17. Januar 2018 | Spotlight | BY Nico Scheck

Das war’s: Ronaldinho Gaucho hat nun endgültig seine Fußballschuhe an den Nagel gehängt. Dies verkündete heute Vormittag Roberto de Assis Moreira, Manager und Bruder Ronaldinhos, offiziell. Im Sommer sind nach der WM in Russland drei Abschiedsspiele für den Brasilianer geplant. Damit verlässt ein ganz Großer die Fußballbühne. Ronaldinho: Dieser Name steht für „Joga Bonito“ – Das schöne Spiel. Es ist also Zeit, einem der großartigsten Fußballer aller Zeiten Danke zu sagen.

Kaum ein anderer Spieler hat jemals den Ball so behandelt, wie es Ronaldinho in seiner Hochform tat. Kaum ein Spieler erzeugte so viel Spielfreude auf dem Feld. Und kaum ein Spieler wurde so sehr geliebt. Ronaldo de Assis Moreira, so Ronaldinhos ganzer Name, wurde am 21. März 1980 in Porto Alegre geboren und wuchs in ärmlichen Verhältnissen auf. Schon im Kindesalter blühte der Junge mit dem markanten Gebiss und den hervorstechenden Augen bei diversen Futsal-Hallenturnieren auf und ließ seine Gegner reihenweise stehen. Im Alter von 17 Jahren schließlich folgte er seinem Bruder Assis zu Gremio Porto Alegre und begann seine Profi-Karriere. Es sollte der Start für den Weg zum Weltfußballer sein.

 

Der Start in Europa

Mit dem Wechsel 2001 zu Paris Saint-Germain nach Europa sollte der Stern für Ronaldinho richtig aufgehen. Schon hier wusste der Brasilianer mit seinen Tempodribblings, seiner unnachahmlichen Ballbehandlung und seiner Kreativität zu überzeugen. In 69 Pflichtspielen gelangen ihm 22 Treffer und er reifte in dieser Zeit in der brasilianischen Nationalmannschaft zum absoluten Stammspieler, für die er 1999 sein Debüt gegeben hatte. Bei der WM 2002 gehörte mit Legenden wie Roberto Carlos, Rivaldo und Ronaldo zu den Leistungsträgern der „Selecao“ und gewann am Ende gegen Deutschland (2:0) im Finale den WM-Titel. Unvergessen bleibt sein Auftritt im WM-Viertelfinale gegen England. Obwohl Brasilien von Anfang an den Ton der Partie angab, führte plötzlich England mit 1:0. Brasilien rannte daraufhin unaufhörlich an und wurde schließlich belohnt: Ronaldinho ließ Ashley Cole aussteigen und bediente Rivaldo, der den Ausgleich markierte. Kurz darauf bekam Brasilien einen Freistoß aus dem rechten Halbfeld zugesprochen. Ronaldinho sah, dass Englands Keeper David Seaman zu weit vor seinem Tor stand und verwandelte den Freistoß zur Überraschung aller direkt. Ein Kunstschuss, der das 2:1 bedeutete. Ronaldinho war der gefeierte Held, obwohl er in der 57. Minute zu Unrecht mit Rot vom Platz gestellt wurde.

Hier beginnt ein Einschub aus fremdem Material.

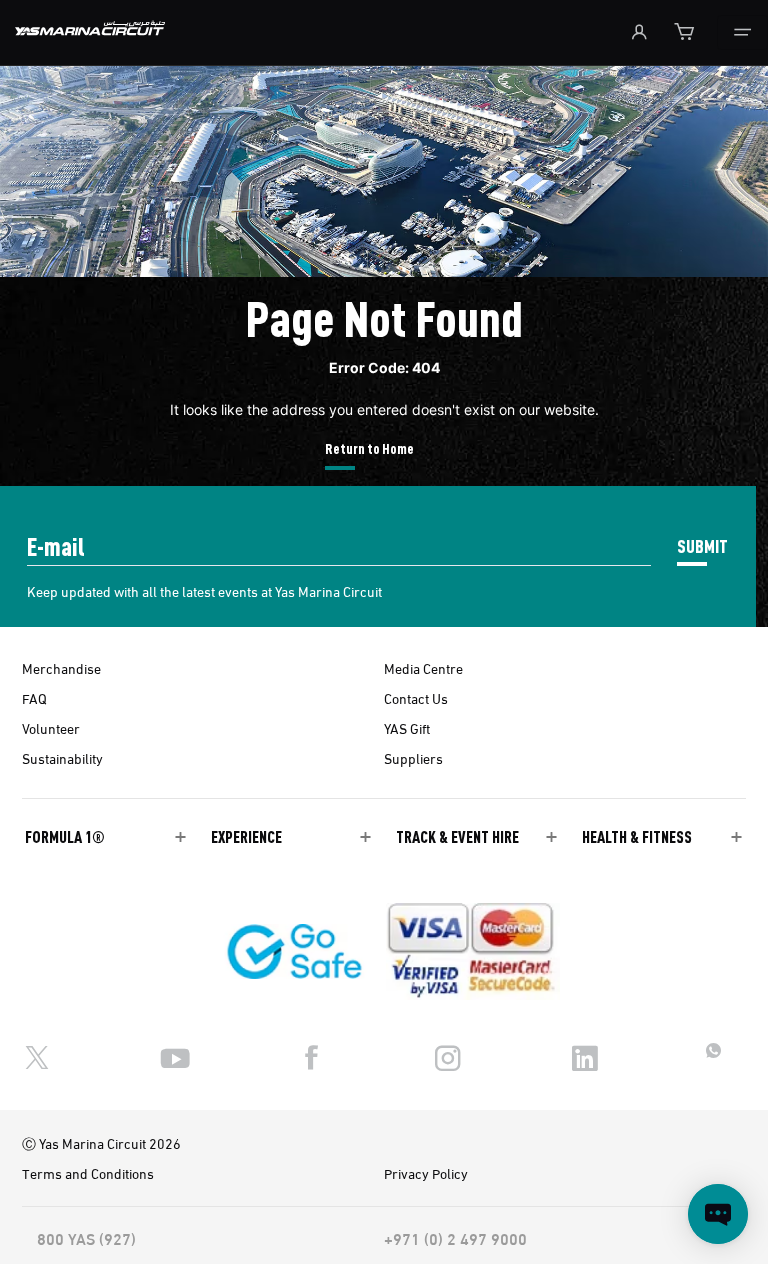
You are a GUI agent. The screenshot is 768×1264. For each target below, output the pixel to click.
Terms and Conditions (88, 1173)
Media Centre (423, 668)
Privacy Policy (426, 1173)
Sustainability (62, 758)
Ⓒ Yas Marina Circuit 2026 (101, 1143)
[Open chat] (718, 1214)
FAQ (34, 698)
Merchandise (61, 668)
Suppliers (413, 758)
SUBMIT (702, 545)
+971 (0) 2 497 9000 (455, 1238)
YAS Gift (407, 728)
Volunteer (51, 728)
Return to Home (369, 448)
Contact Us (416, 698)
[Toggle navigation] (742, 32)
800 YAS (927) (86, 1238)
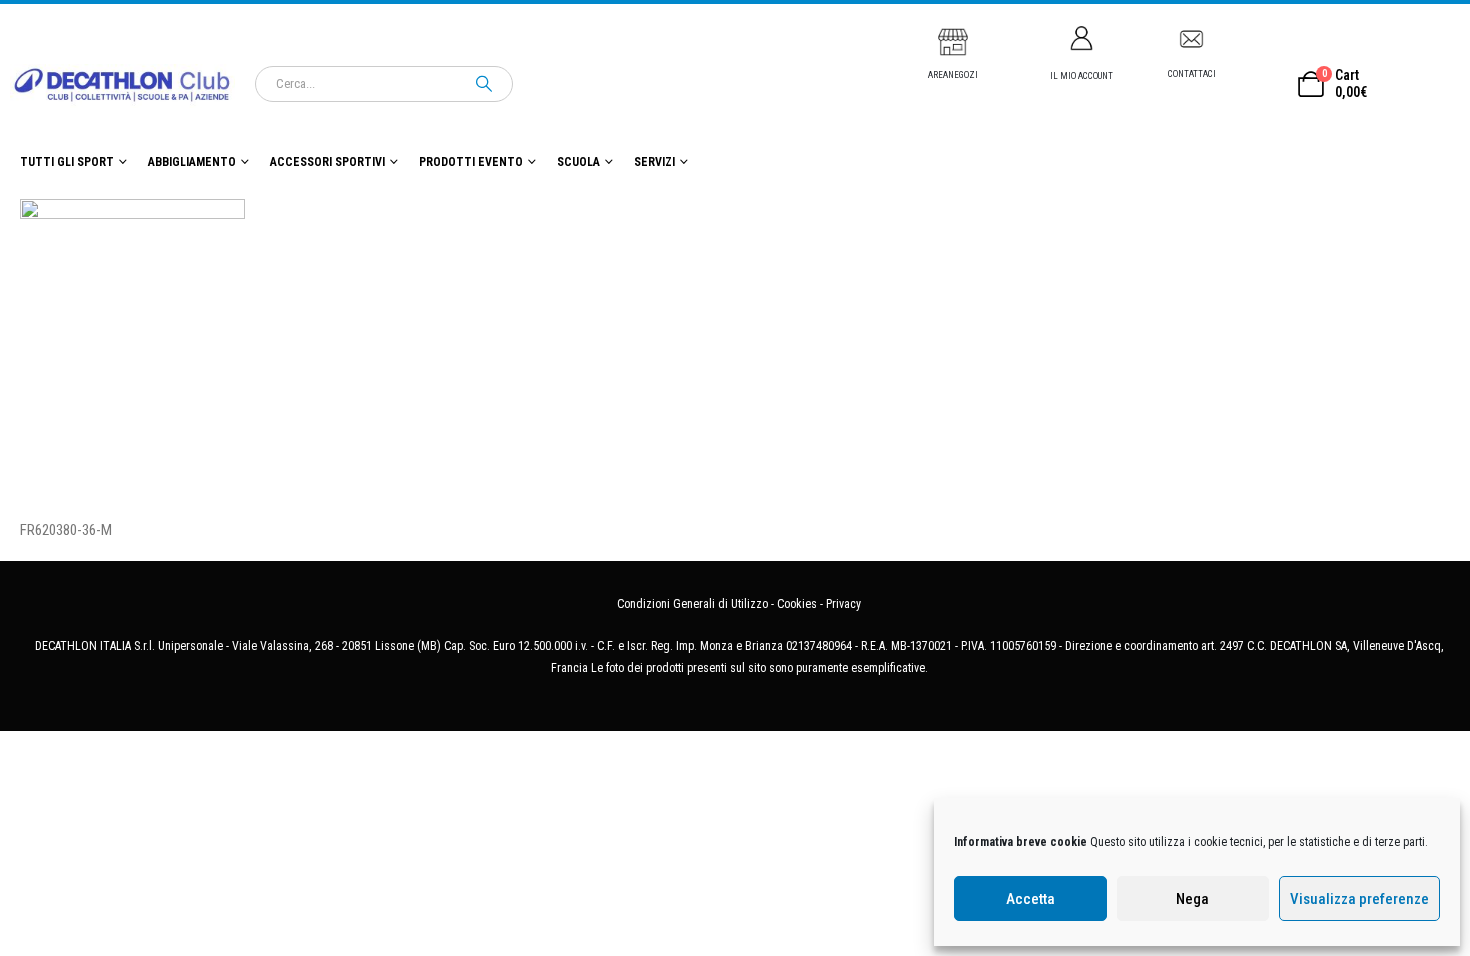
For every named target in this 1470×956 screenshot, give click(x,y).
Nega (1192, 899)
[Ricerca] (484, 84)
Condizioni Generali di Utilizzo (692, 604)
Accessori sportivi (327, 162)
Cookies (797, 604)
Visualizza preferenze (1359, 899)
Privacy (843, 604)
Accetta (1030, 899)
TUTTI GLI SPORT (67, 162)
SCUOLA (578, 162)
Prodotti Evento (471, 162)
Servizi (654, 162)
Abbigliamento (192, 162)
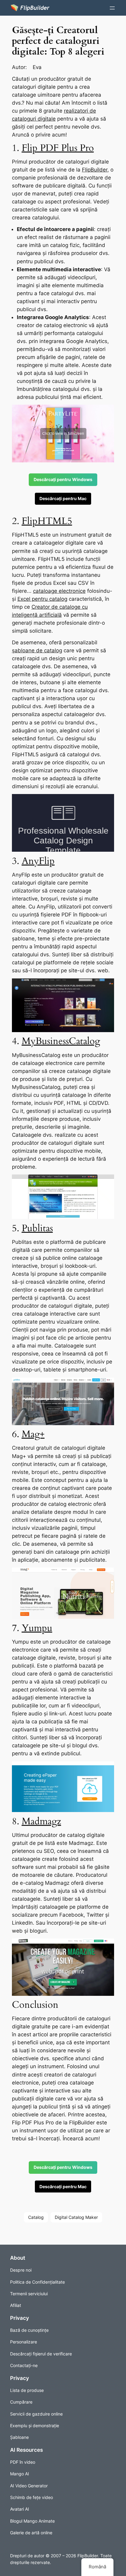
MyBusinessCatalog (61, 1041)
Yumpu (37, 1628)
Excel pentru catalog (42, 599)
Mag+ (33, 1434)
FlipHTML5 (47, 521)
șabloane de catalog (37, 650)
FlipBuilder (94, 170)
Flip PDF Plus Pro (58, 148)
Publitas (37, 1228)
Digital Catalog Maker (76, 2217)
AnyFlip (38, 861)
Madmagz (41, 1821)
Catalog (36, 2217)
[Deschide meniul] (112, 8)
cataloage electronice (59, 591)
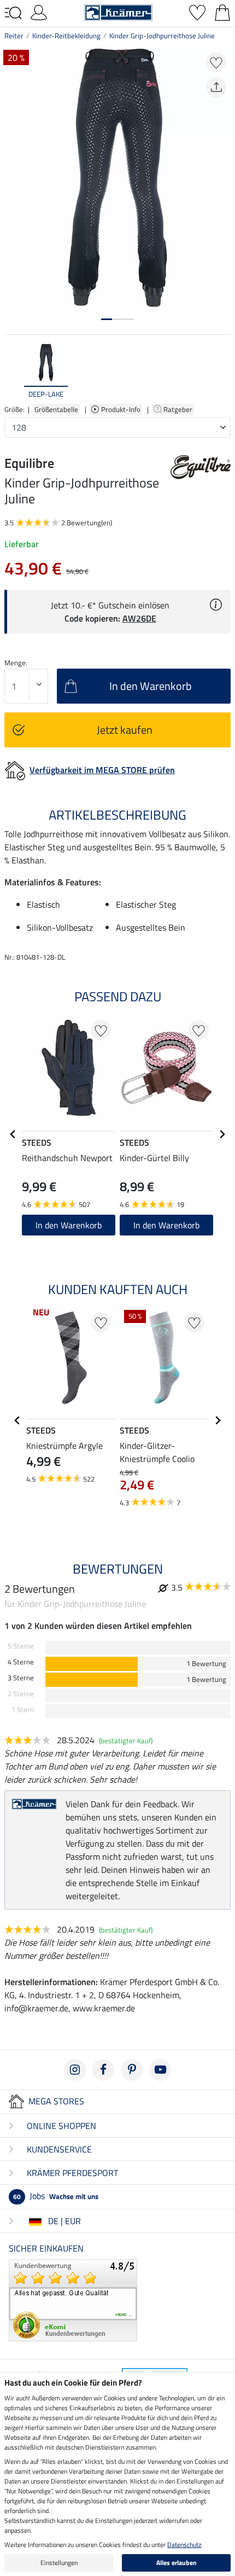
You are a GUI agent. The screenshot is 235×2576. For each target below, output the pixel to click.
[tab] (106, 319)
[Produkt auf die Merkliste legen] (216, 62)
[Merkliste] (197, 11)
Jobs (55, 2195)
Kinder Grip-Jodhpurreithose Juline (162, 35)
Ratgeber (178, 409)
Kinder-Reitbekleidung (66, 35)
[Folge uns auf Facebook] (103, 2070)
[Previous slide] (13, 371)
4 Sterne (21, 1662)
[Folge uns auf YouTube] (160, 2070)
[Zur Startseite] (118, 11)
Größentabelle (56, 409)
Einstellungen (59, 2562)
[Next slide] (222, 371)
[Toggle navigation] (13, 13)
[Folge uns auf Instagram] (75, 2070)
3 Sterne (21, 1678)
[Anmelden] (39, 11)
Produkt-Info (121, 409)
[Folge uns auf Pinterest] (132, 2070)
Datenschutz (184, 2544)
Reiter (14, 35)
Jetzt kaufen (124, 729)
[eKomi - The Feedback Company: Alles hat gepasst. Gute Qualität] (73, 2299)
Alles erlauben (176, 2562)
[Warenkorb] (222, 11)
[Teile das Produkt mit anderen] (216, 87)
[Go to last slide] (13, 1134)
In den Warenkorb (69, 1225)
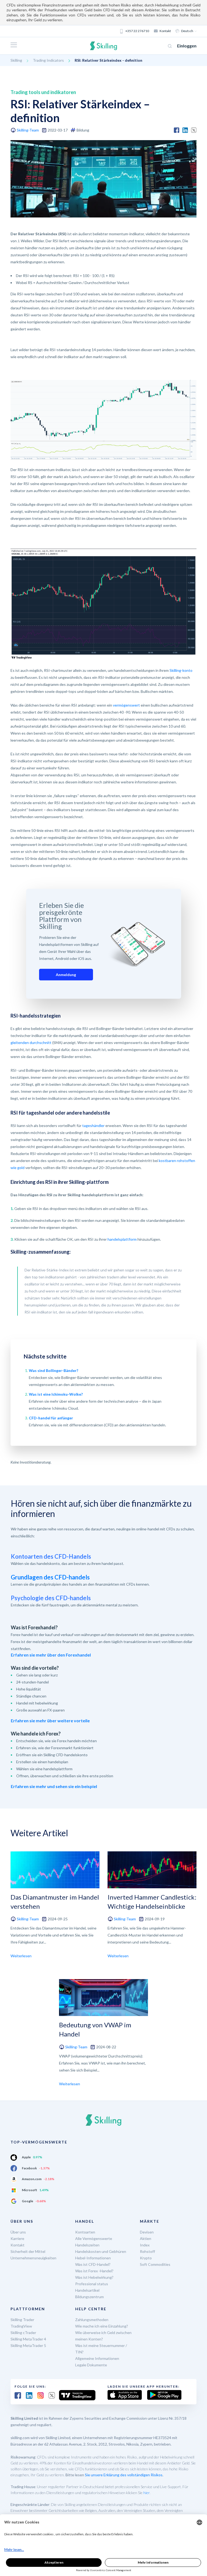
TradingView (21, 2326)
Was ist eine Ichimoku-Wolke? (56, 1394)
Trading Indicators (48, 60)
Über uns (18, 2232)
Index (145, 2245)
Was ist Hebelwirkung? (94, 2277)
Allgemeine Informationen (97, 2358)
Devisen (147, 2232)
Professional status (91, 2283)
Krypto (146, 2258)
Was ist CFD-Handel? (93, 2264)
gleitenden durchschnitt (31, 1042)
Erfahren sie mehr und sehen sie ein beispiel (54, 1786)
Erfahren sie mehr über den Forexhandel (51, 1654)
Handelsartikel (87, 2290)
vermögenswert (126, 705)
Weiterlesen (21, 1955)
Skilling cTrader (23, 2332)
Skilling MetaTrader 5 (28, 2345)
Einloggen (186, 45)
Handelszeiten (87, 2245)
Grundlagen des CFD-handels (50, 1577)
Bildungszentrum (89, 2296)
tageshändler (93, 1125)
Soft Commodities (155, 2264)
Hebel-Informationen (93, 2258)
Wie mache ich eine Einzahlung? (101, 2326)
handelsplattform (122, 1239)
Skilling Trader (22, 2319)
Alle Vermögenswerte (93, 2238)
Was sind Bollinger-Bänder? (53, 1370)
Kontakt (165, 31)
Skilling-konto (181, 670)
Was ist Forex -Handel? (94, 2271)
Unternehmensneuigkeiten (33, 2258)
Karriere (17, 2238)
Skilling (16, 60)
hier (146, 2492)
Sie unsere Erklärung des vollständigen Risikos (124, 2475)
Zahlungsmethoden (91, 2319)
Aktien (145, 2238)
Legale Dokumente (91, 2365)
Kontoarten (85, 2232)
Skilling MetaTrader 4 (28, 2339)
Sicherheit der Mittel (28, 2251)
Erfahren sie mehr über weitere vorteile (50, 1720)
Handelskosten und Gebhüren (100, 2251)
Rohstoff (147, 2251)
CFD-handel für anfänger (51, 1418)
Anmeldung (66, 974)
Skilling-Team (28, 130)
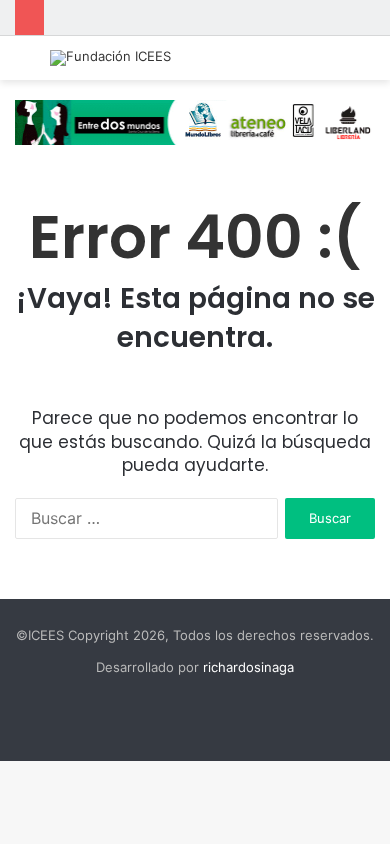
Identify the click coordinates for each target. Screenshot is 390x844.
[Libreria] (195, 121)
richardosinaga (248, 667)
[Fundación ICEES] (110, 58)
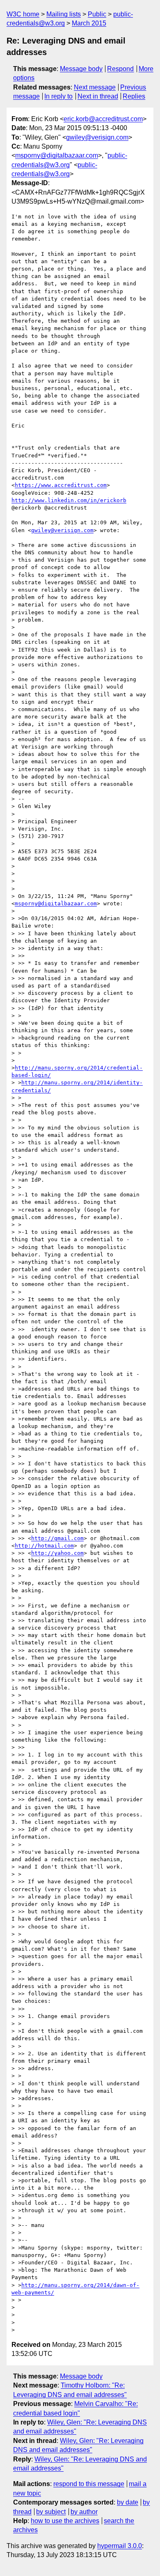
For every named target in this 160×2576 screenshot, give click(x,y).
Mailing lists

Doch schon während seiner Zeit bei Paris kam Ronaldinhos Disziplinlosigkeit zum Vorschein. Oft war er bis tief in die Nacht unterwegs und erschien nicht zum Training. Sein ehemaliger Mitspieler Jerome Leroy formulierte es noch drastischer, als er sagte, Ronaldinho erscheine nur freitags zum Training für das Spiel am Samstag. Sicherlich ist das klar überspitzt dargestellt, doch der Dribbelkünstler schwänzte tatsächlich das ein oder andere Training, was ihm Jahre später noch zum Verhängnis werden sollte. So entwickelte sich der Spielmacher zu einer Mischung aus Genie und teilweise vergeudetem Talent, was ihn keineswegs daran hinderte, im Sommer 2003 zu einem der größten Klubs der Welt zu wechseln.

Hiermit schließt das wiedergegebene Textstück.